### Page text

Fair Labor Standards Act in Focus as Companies Attempt to Increase Their Bottom Line

Counsel Financial
July 20, 2016

As companies continue to try to improve their revenues following the economic malaise of the past several years, there appears to be a concomitant increase in litigation involving the Fair Labor Standards Act (FLSA), 29 U.S.C. § 201, et. seq., which became effective in July 2009. One example of this is Darden Restaurants, Inc., of Orlando, Florida, owner of popular restaurant chains Olive Garden, Red Lobster, Longhorn Steakhouse and The Capital Grille.

In October 2012, Darden announced plans to convert some of its approximate 185,000 workers from full-time to part-time employment. The change in type of employment allegedly was in reaction to President Obama’s Patient Protection and Affordable Care Act, which becomes effective on January 1, 2014 and requires companies with 50 or more full-time employees to offer health insurance or be subject to fines of $2,000 per employee.

In the wake of “Obamacare,” it is projected that more corporations will use the new healthcare law as an excuse to take away employee benefits. Darden, like other large corporations, however, must be cognizant that such measures may trigger compliance issues under the FLSA. The FLSA establishes a minimum wage of $7.25 per hour and requires overtime pay for all hours in excess of a 40-hour workweek. The act applies to employees working in both the private sector and in federal, state or local government jobs. The act also ensures that men and women working at the same job, performing with the same level of skill, experience and responsibility, will be paid equally, inclusive of regular wages, paid leave, tuition assistance and other benefits.

######
### Exercise data

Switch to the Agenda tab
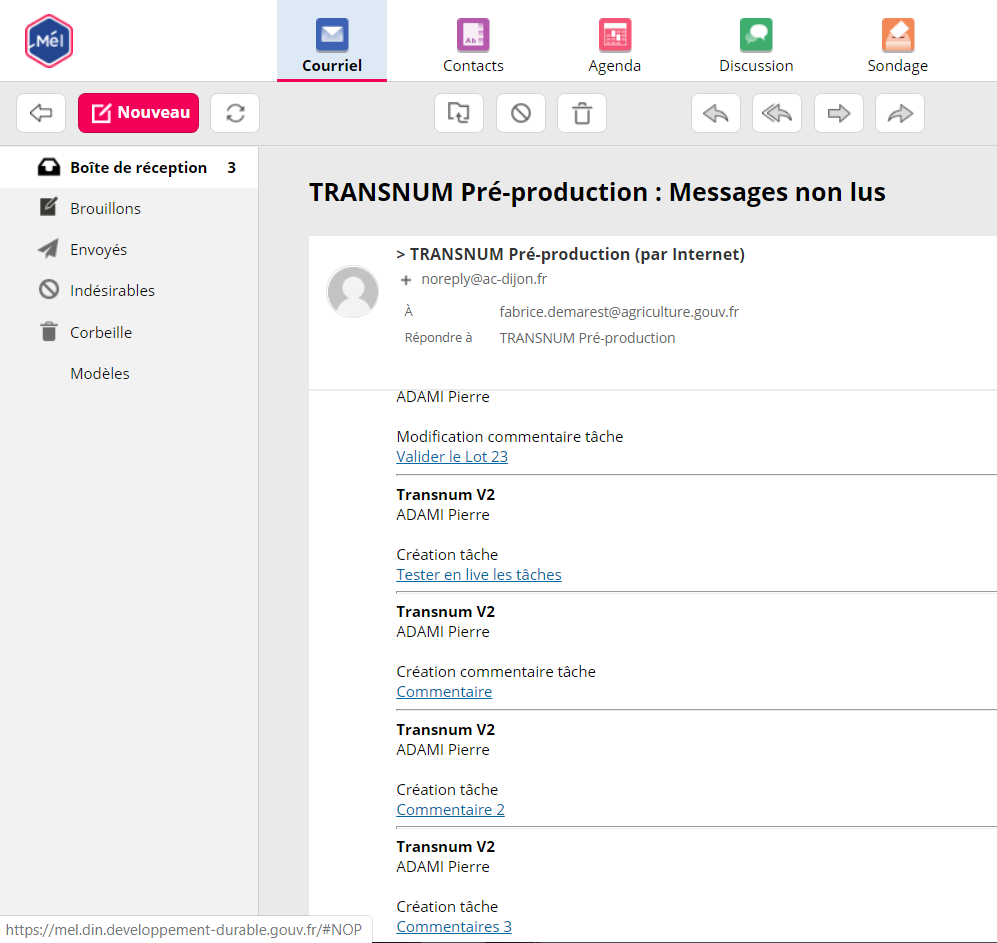 pyautogui.click(x=614, y=47)
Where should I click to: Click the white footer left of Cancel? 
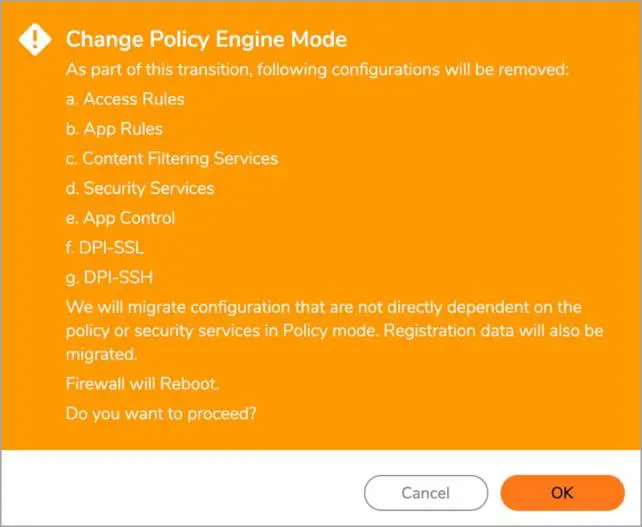tap(180, 492)
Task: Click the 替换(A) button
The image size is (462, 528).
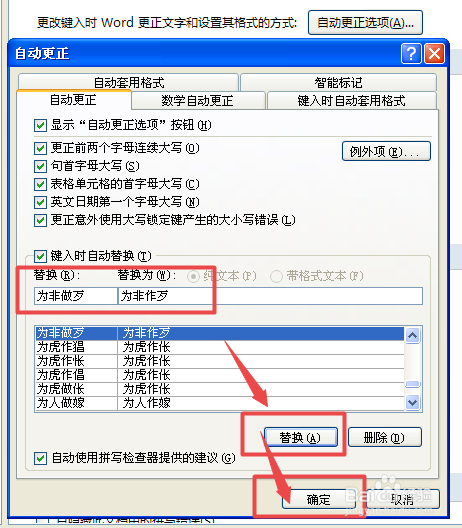Action: (x=301, y=437)
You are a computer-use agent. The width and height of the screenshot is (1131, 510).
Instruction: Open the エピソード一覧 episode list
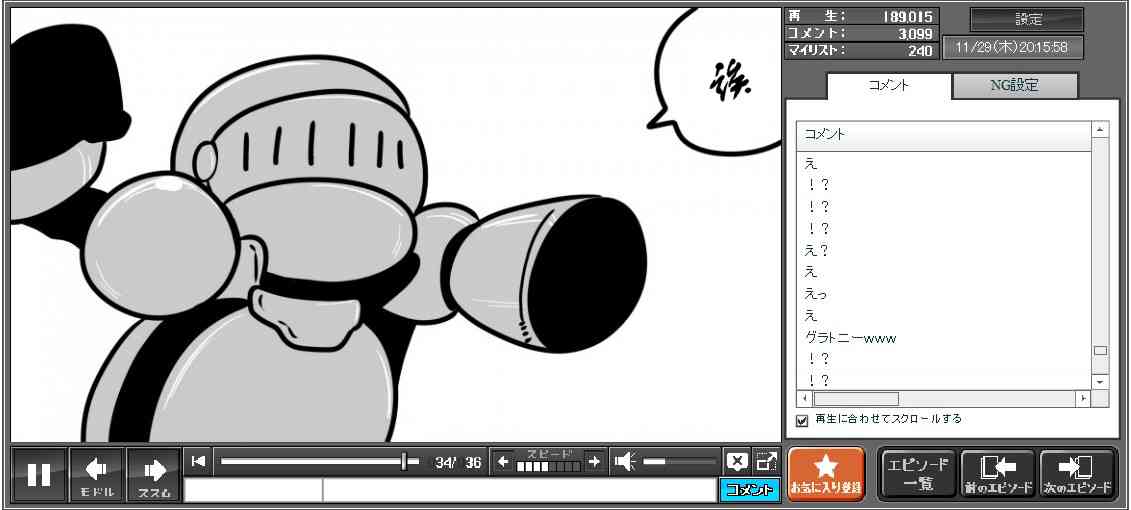[x=917, y=474]
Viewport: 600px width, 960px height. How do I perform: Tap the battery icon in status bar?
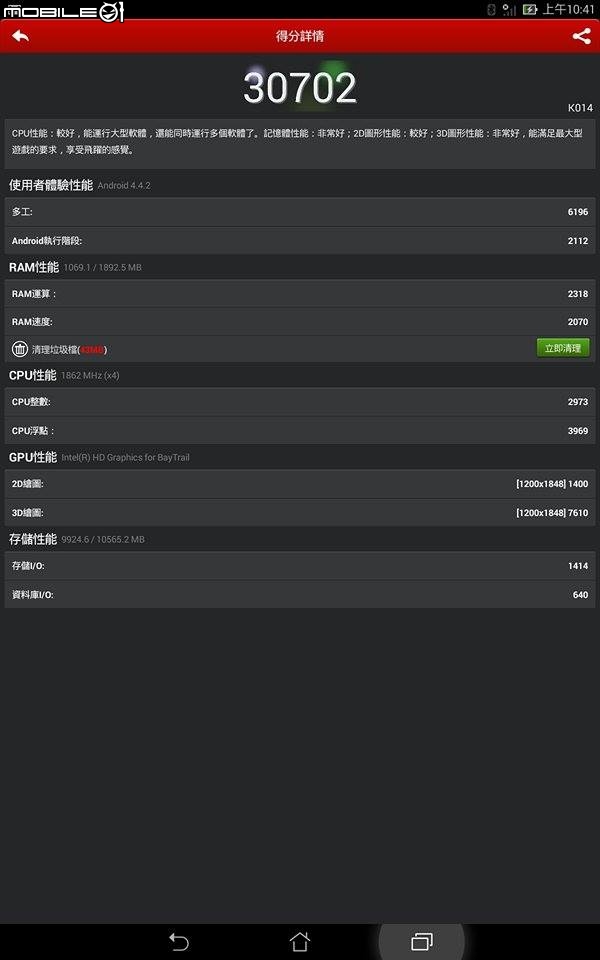point(530,9)
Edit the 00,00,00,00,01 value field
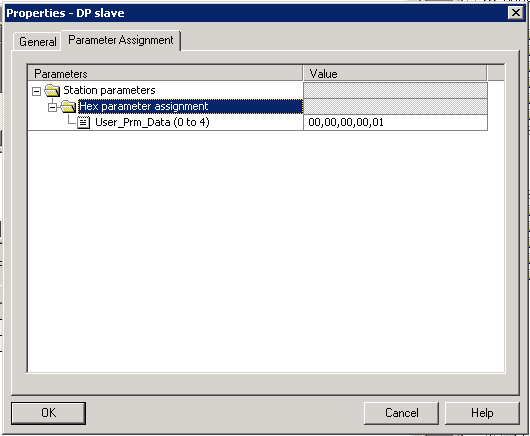Image resolution: width=530 pixels, height=436 pixels. click(x=395, y=122)
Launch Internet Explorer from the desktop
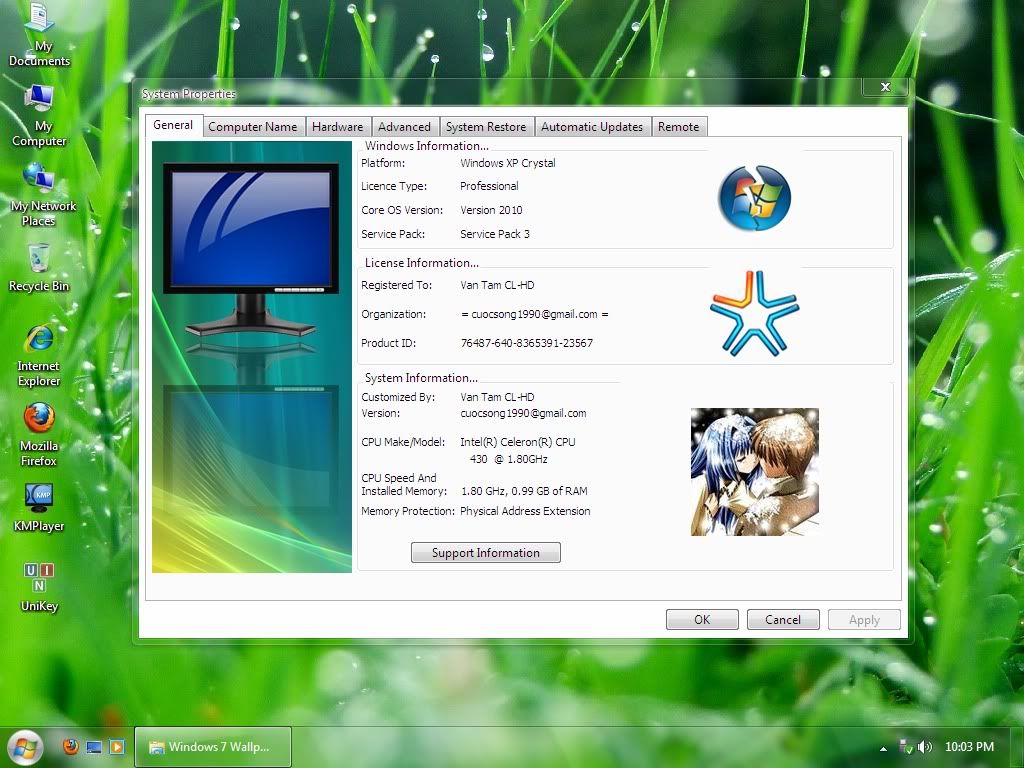1024x768 pixels. click(39, 339)
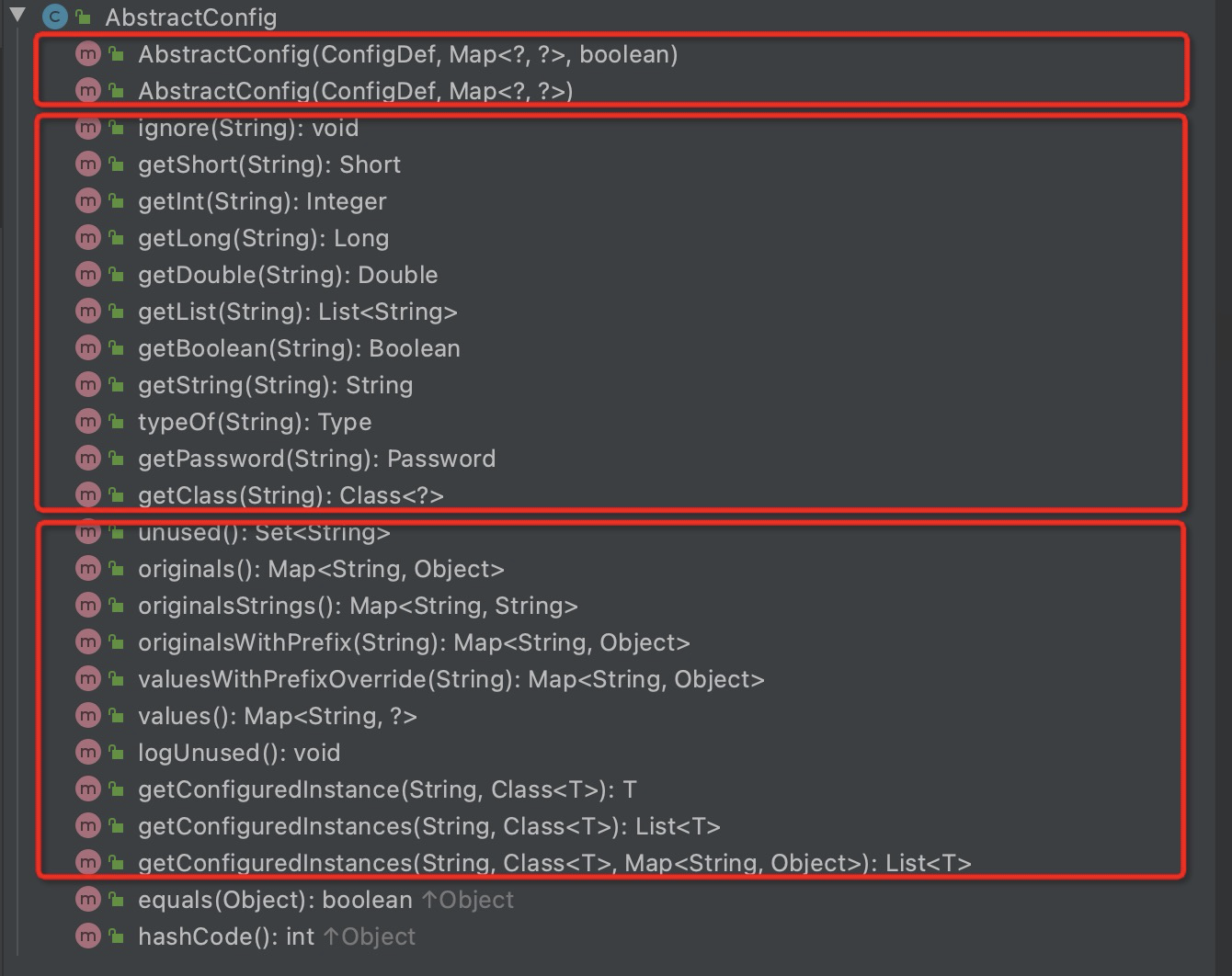Select the AbstractConfig class name
This screenshot has width=1232, height=976.
click(190, 17)
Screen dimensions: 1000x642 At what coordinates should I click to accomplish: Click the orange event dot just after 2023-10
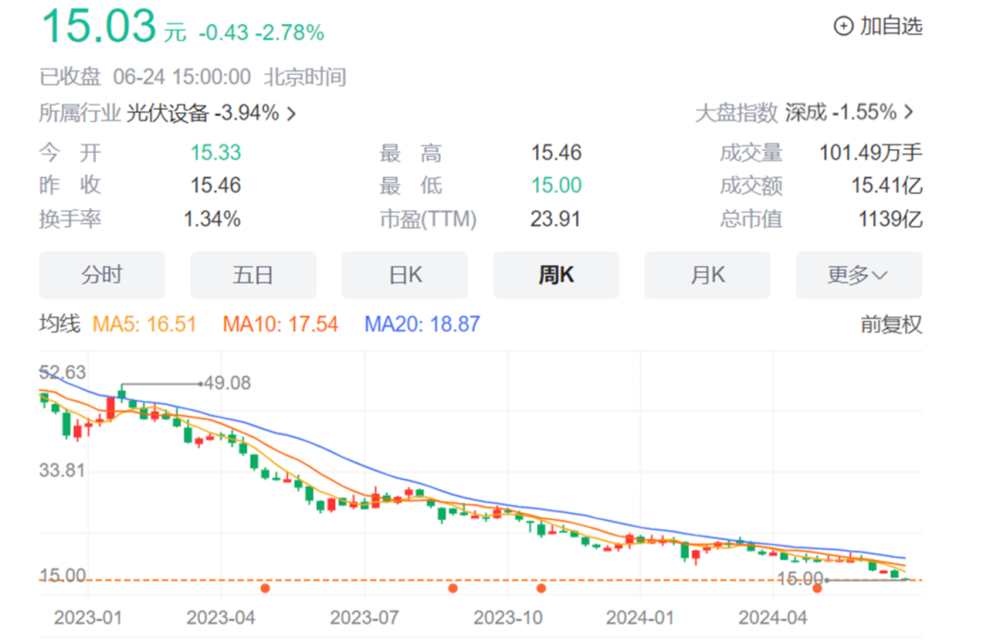click(541, 588)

######

[Required tasks]
a) Please return the portion of the FLSA article that opens with the words containing "Counsel Financial" and closes with "The Capital Grille.".
b) Write the next part of the FLSA article, continuing from its final sentence.

[Answers per task]
a)
Counsel Financial
July 20, 2016

As companies continue to try to improve their revenues following the economic malaise of the past several years, there appears to be a concomitant increase in litigation involving the Fair Labor Standards Act (FLSA), 29 U.S.C. § 201, et. seq., which became effective in July 2009. One example of this is Darden Restaurants, Inc., of Orlando, Florida, owner of popular restaurant chains Olive Garden, Red Lobster, Longhorn Steakhouse and The Capital Grille.

b)
Darden has previously been the focus of potential FLSA violations. On September 6, 2012, Darden was sued by non-management employees in the case Mathis v. Darden Restaurants Inc., in the U.S. District Court, Southern District of Florida. The Mathis case involved allegations by employees that Darden did not pay them minimum wage, that employees could not clock into work until the first customers entered the restaurant and they did not receive proper payment for overtime work performed. The employees contended that they were entitled to back pay because Darden required them to conduct general maintenance and prep duties after they clocked-out for which they were not paid. Additionally, some of the employees earned a tip credit wage of approximately $2.13 per hour, rather than the FLSA mandated minimum wage of $7.25 per hour, even though they performed work where they would not receive any tips.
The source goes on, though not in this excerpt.